What else is out there?

Loren Coleman About Loren Coleman
Loren Coleman is one of the world’s leading cryptozoologists, some say “the” leading living cryptozoologist. Certainly, he is acknowledged as the current living American researcher and writer who has most popularized cryptozoology in the late 20th and early 21st centuries. Starting his fieldwork and investigations in 1960, after traveling and trekking extensively in pursuit of cryptozoological mysteries, Coleman began writing to share his experiences in 1969. An honorary member of Ivan T. Sanderson’s Society for the Investigation of the Unexplained in the 1970s, Coleman has been bestowed with similar honorary memberships of the North Idaho College Cryptozoology Club in 1983, and in subsequent years, that of the British Columbia Scientific Cryptozoology Club, CryptoSafari International, and other international organizations. He was also a Life Member and Benefactor of the International Society of Cryptozoology (now-defunct).
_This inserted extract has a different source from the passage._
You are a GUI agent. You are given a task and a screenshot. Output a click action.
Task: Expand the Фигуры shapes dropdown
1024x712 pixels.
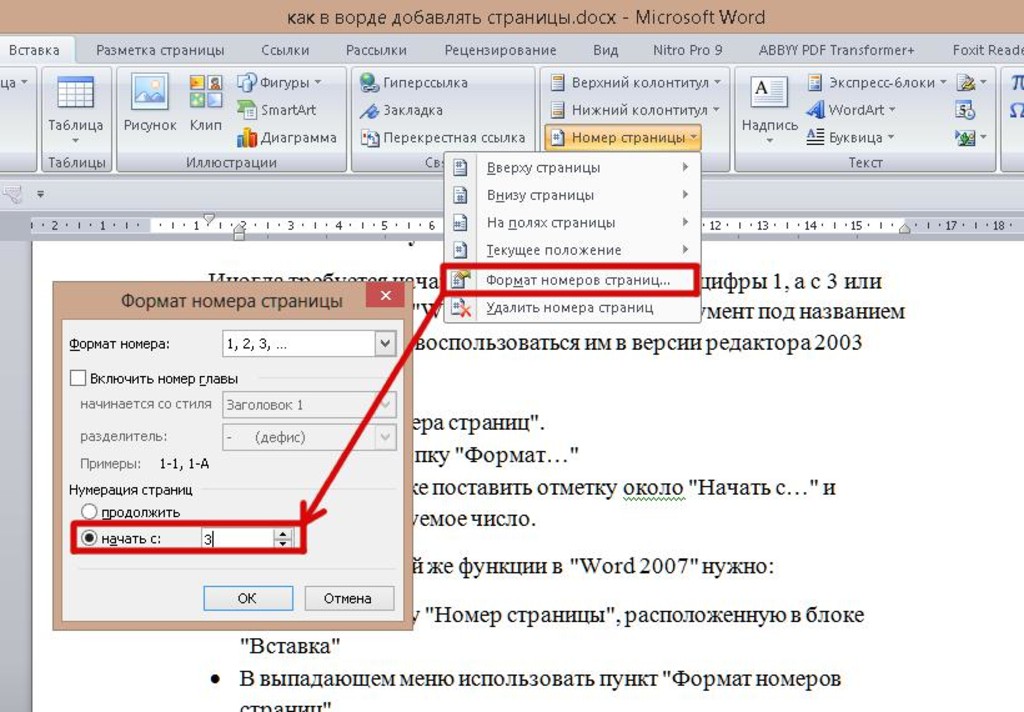279,83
Loren Coleman’s daily blog, as a member of the Cryptomundo Team, served as an ongoing avenue of communication for the ever-growing body of cryptozoo news from 2005 through 2013. He returned as an infrequent contributor beginning Halloween week of 2015. Coleman is the founder in 2003, and current director of the International Cryptozoology Museum in Portland, Maine.


7 Responses to “Another New Cryptid Primate in Northern Myanmar?”

  1. Steve Schaper via Facebook responds:

    Burma

  2. Autumnforest responds:

    I am really not surprised by this. I think Indonesia has much to reveal too. In fact, I’d take a wild guess that Orang Pendek might be found before we can get out hands on a Bigfoot.

  3. flame821 responds:

    I wish he would have gone into a little more detail regarding the northern primate. And after reading some of the comments on that aol news site I am reminded, yet again, how much I appreciate THIS site.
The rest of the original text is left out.